Reason For Allies To Remain Willing
At a meeting in Washington, DC, about a year ago, a senior Australian defense official looked weary, as well he might. He had arrived in the capital only a few hours before, but already he had met top officials at the Pentagon, Homeland Security and the State Department. This brief lunch at a think tank had been shoe-horned into a short interval before he had to head over to the White House.
For generations, Americans have referred generically to "the allies": a gathering that included the NATO countries and their Asia-Pacific equivalents: Japan, Australia, New Zealand, South Korea and Taiwan. Since 9/11, that old grouping has been subdivided into two seatings. There's the children's table, at which are found allies who may be full of goodwill but lack the forces and the toughness to do very much. And there's the grown-up table, where sit the countries both able and willing to fight when they need to.
That's the table at which John Howard's Australia now makes its voice heard. And, as the Prime Minister prepares to meet President George W. Bush in Washington next week, it's from that top seat that Australians are demanding to know how exactly things are going in Iraq--and what reason there is for the White House's continuing optimism about the course of the war.

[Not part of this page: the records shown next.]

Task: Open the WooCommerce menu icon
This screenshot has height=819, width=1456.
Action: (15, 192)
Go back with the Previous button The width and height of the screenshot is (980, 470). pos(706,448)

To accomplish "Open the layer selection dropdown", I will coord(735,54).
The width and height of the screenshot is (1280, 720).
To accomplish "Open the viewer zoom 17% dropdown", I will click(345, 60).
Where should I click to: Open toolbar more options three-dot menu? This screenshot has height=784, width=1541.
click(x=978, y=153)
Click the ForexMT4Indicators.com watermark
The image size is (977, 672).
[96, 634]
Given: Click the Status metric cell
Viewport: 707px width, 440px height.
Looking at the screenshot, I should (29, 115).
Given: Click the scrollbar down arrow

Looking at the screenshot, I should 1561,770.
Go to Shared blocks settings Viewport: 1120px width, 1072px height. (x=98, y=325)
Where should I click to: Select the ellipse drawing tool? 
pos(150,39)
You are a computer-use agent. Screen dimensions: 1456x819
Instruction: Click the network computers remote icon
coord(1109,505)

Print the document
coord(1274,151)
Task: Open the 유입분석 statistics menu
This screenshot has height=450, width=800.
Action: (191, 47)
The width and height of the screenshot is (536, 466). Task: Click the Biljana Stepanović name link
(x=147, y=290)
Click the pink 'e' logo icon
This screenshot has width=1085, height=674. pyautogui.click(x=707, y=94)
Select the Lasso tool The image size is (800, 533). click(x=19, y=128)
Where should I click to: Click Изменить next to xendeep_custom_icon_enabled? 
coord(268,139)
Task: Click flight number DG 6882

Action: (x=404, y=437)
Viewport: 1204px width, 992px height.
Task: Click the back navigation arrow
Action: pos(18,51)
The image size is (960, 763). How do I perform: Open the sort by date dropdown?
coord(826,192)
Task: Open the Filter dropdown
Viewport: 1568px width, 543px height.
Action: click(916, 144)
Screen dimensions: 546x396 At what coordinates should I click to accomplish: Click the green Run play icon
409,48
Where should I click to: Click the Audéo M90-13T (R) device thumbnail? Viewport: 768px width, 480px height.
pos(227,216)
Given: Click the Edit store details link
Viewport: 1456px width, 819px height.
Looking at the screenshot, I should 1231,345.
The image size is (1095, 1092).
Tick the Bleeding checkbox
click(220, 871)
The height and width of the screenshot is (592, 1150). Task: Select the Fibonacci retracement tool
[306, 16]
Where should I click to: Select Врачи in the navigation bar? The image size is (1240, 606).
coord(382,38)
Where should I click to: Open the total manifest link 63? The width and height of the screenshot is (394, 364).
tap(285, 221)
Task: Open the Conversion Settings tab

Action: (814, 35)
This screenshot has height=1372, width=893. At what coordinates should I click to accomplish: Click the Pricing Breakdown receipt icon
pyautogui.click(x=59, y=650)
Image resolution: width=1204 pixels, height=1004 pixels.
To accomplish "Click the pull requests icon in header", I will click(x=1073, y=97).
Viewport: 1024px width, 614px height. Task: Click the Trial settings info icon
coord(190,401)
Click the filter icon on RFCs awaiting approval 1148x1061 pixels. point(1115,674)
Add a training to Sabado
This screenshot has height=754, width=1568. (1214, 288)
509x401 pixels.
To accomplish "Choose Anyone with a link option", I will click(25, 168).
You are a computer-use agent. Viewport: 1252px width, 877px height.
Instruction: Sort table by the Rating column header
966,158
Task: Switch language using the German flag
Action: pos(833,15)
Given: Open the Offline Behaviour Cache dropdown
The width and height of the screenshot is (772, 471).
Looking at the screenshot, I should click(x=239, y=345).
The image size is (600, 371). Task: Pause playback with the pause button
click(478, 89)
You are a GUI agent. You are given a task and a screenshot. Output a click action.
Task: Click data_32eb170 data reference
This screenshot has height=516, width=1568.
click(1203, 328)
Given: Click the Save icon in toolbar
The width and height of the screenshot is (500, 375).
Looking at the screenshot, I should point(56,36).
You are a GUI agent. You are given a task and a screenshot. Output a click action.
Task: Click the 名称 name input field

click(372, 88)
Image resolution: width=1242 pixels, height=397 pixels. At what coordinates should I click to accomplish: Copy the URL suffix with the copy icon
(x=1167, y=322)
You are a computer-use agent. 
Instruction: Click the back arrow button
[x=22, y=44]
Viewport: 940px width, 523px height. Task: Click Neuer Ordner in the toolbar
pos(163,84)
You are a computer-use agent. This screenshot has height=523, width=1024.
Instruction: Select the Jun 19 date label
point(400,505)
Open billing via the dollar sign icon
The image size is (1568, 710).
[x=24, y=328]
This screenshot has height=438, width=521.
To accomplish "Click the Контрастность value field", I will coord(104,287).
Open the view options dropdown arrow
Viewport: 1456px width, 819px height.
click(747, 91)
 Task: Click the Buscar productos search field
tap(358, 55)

Coalition leaders made one large mistake in their war planning: They did not expect and were not prepared for the tough insurgency that erupted within weeks of the liberation of Baghdad in April 2003. The coalition--which now includes a democratically elected Iraqi government--must now fight a second campaign, this time against a terrorist enemy, at heavy cost in coalition and Iraqi casualties. Terrorism is not a military tactic. It's a psychological technique intended to demoralize a more scrupulous opponent by turning his revulsion against cruelty and violence against himself. To fight back, it is essential to keep in view the whole picture in Iraq, not just the spectacular atrocities and gruesome violence that the terrorists would wish us to see.
We need to keep in view the recovery of the Iraqi economy since liberation. The Iraqi Ministry of Finance estimates that the economy is growing at 17 per cent this year. Unemployment has dropped by as much as 50 per cent, with per capita income rising from less than $US700 at the liberation to a projected $US1200 in 2007. Iraq's schools are educating 4.3 million children. Teacher pay has been raised by up to 2500 per cent over pre-war levels.
An independent media has been born: there are 23 commercial television stations, 80 radio stations, 170 newspapers and magazines. Iraq's environment is returning to life, as US engineers blow up the dikes that drained and poisoned the marshes of southern Iraq and allow the Marsh Arabs to return to their ancient homes. More fatefully for the terrorists, their tactics, horrendous as they may be in the short run are over the longer term turning Arab and Muslim opinion against the extremist versions of Islam that sanction such tactics.
After a group of 26 Saudi imams issued a communique in November 2004 urging jihad in Iraq, a columnist in an official Saudi daily reflected the emerging conventional wisdom in the Middle East:
"Instead of adding fuel to the fire in Iraq, these 26 clerics should have made clear the sharia's stand concerning a jihad of beheadings, the kidnapping of innocent [people], and blowing up booby-trapped cars and roadside bombs against pedestrians--children, women, and the elderly. What is going on today in Iraq is madness that feeds every day on the lives of innocent Iraqis and quenches its thirst with the forbidden blood that flows mercilessly through the streets of Iraq."
When Bush, Howard and Tony Blair describe Iraq as the "central front" in the war on terror, they are not talking only about the material clash of guns and bombs. In Iraq, extremist Islam is waging a war not against Christians, Hindus or Jews, but against fellow Muslims. As the cruelty of the terrorists is broadcast through the region, Arabs and Muslims are being challenged to take sides for or against the ideology of murder.
And every day, more and more choose the right side. Sunni clerics inside Iraq have issued fatwas encouraging young Sunni men to enlist in the Iraqi security forces--and despite the attacks on police stations, the ranks of the Iraqi forces continue to grow.
Progress on the ground in Iraq is hard, but real. But what matters most is something that we are beginning to read and hear and feel: progress in the minds of Muslim men and women. That progress is owed to the sacrifices and achievements of Australian, US, British, and other coalition forces--and to the their voters who have re-elected the men who made the right choices.